> _TRAVAIL À FAIRE_:
Poursuivez l'article sur la liquidation de Canalweb à partir de sa dernière phrase : « Ces services qui dégagent des revenus restent minoritaires. »

Canalweb fait place Net

L’éclatement de la bulle financière en 2001 n’épargne personne. Dernière victime, Canalweb. Comme d’autres start-up, faute de recettes publicitaires suffisantes, le pionnier de la TV sur le Web est en liquidation judiciaire. Retour sur un essai non transformé.
Une idée, une start-up, une levée de fonds, le public qui ne vient pas au rendez-vous et des financiers qui jettent l’éponge. Ce scénario se répète sur l’Internet. Cette fois-ci, c’est au tour de Canalweb de mettre la clé sous la porte. Le pionnier de la TV sur Internet a été placé en liquidation judiciaire par le tribunal de commerce de Paris. Canalweb qui avait déposé son bilan fin septembre, n’a pas trouvé de repreneur miracle. Le plan de sauvetage a échoué. Le tribunal a jugé que les offres des deux repreneurs en lice étaient insuffisantes, tant en montant qu’en personnel. Les actionnaires auront investi 25 millions d'euros sur trois ans pour créer l'une des sociétés de télévision les plus innovantes d'Europe. L’idée de base qui a présidé à la création de Canalweb en 1998 : développer un bouquet de programmes multi-thématiques sur Internet, à la manière de TPS ou d’un CanalSat du Web (d’où le nom de Canalweb d’ailleurs), avec une partie payante et une partie en clair, comme le reste de la télévision numérique. Jusqu’au bout, Canalweb est resté fidèle à son credo: Internet est l’avenir de la télévision thématique et de la télévision interactive.

L’opérateur qui a soulevé beaucoup d’espoirs à ses débuts, n’aura pas le succès escompté. La faute à qui? Première raison invoquée pour expliquer cet échec : La baisse des recettes publicitaires. En effet, le modèle économique de l’Internet repose essentiellement sur les revenus publicitaires. Pour pallier les défaillances de ce marché entré en récession depuis fin 2001, Canalweb commence à tester à partir de mai 2001 les services payants sur mysexytv.com. Dans un autre registre pour trouver de nouvelles sources de revenus, Canalweb exporte son savoir-faire via des prestations aux entreprises (formations, séminaires de communication,etc). Ces services qui dégagent des revenus restent minoritaires.

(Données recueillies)
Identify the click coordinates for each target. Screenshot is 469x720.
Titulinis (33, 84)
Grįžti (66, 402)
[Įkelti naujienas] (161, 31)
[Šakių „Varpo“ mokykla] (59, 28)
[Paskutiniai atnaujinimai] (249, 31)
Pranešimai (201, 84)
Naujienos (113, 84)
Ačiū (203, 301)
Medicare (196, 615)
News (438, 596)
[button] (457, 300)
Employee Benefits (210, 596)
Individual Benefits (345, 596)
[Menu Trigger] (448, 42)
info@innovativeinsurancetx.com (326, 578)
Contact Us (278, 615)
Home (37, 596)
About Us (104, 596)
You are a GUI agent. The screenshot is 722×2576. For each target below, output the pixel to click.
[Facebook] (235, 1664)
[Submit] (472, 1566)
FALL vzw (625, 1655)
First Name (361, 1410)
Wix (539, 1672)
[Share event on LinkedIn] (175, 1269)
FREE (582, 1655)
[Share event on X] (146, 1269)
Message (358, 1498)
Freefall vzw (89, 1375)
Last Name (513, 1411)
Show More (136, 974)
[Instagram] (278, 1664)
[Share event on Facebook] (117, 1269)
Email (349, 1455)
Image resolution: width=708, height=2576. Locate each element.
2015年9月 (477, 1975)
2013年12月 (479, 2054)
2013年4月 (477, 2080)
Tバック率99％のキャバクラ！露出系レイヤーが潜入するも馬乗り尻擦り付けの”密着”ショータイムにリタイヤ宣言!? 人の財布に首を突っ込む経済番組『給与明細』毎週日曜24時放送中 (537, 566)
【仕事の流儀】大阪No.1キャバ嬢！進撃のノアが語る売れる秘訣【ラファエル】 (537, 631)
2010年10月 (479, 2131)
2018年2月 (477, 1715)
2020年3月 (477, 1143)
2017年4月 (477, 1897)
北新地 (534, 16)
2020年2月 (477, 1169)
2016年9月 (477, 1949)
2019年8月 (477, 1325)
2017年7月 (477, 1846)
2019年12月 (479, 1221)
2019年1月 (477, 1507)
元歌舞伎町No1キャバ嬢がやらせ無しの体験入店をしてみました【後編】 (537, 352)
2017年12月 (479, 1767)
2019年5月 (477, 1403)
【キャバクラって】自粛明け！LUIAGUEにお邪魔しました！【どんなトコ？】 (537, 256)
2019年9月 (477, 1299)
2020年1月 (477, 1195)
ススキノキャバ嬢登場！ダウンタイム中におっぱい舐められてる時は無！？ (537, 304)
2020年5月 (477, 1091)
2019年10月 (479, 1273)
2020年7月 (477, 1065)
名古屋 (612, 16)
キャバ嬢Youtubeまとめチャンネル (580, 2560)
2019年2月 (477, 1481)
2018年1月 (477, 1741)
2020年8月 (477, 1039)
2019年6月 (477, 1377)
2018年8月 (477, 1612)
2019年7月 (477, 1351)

> _RÉPONSE ATTENDUE_:
Un pari de long terme

La bataille est également technologique. Le concept de la télé sur Internet n’est pas encore au point. L’audience reste trop confidentielle. Le président et fondateur de Canalweb Jacques Rosselin dément : «Notre audience moyenne en 2001 était de 400 000 téléspectateurs mensuels, soit à peu près l'audience d'une chaîne thématique du câble.» Les internautes se sont fatigués de voir une télévision sur le Web au format carte de crédit, avec un niveau de qualité qui en promet pour l’instant, plus qu’il n’en montre. Ce type de trafic nécessite un équipement en réseaux à large bande (c’est-à-dire des technologies de connexion à grande vitesse comme le satellite, le câble ou les modems ADSL). Le déploiement du haut débit n’en est encore qu’à ses débuts en France. Un pari risqué et manifestement perdu. Réponse nuancée de Jacques Rosselin: «Tout pari comporte un risque. Pour le reste, le haut débit est la technique de diffusion de télévision qui croît le plus vite en France. 200 000 prises l'année dernière, 1 million aujourd'hui. CanalWeb perd ce pari aujourd'hui parce que c'est un pari de long-terme. Nous avons manqué d’argent et de temps.»

La plupart des financements des sociétés Internet ont été fait dans une optique spéculative de court-terme. La création d'un média de télévision sur Internet nécessite un investissement de long-terme, de l'ordre de 100 millions d'euros sur quatre ou cinq ans, une somme qui va hélas bien au delà des moyens mobilisables par les actionnaires-fondateurs de CanalWeb. La télé sur le Web : une vraie-fausse bonne idée? Pour lui, plus qu’une idée, c’est une réalité : «Demandez à TF1, LCI, Noos, Vivendi, Universal, M6, Endemol, CNN, TVWeb Tours, TVPI, etc. CanalWeb a créé le premier opérateur de bouquet dans ce domaine. Nous n'avons pas eu les moyens et le temps de développer ce bouquet à l'instar de nos homologues du câble et du satellite. Eux ont pourtant fait la preuve de l'inanité de leur business model en matière de télévision. Ils perdent de l'argent depuis des années.»